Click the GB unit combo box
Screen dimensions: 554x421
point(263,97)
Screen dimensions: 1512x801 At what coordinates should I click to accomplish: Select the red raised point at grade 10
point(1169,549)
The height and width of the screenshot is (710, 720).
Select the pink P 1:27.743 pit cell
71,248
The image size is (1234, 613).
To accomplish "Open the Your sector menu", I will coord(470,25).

++++++++

- **Your instructions**
Copy all of the material word for word.

- **Response to the exercise**
Click the GB unit combo box
Screen dimensions: 554x421
point(263,97)
Screen dimensions: 1512x801 At what coordinates should I click to accomplish: Select the red raised point at grade 10
point(1169,549)
The height and width of the screenshot is (710, 720).
Select the pink P 1:27.743 pit cell
71,248
The image size is (1234, 613).
To accomplish "Open the Your sector menu", I will coord(470,25).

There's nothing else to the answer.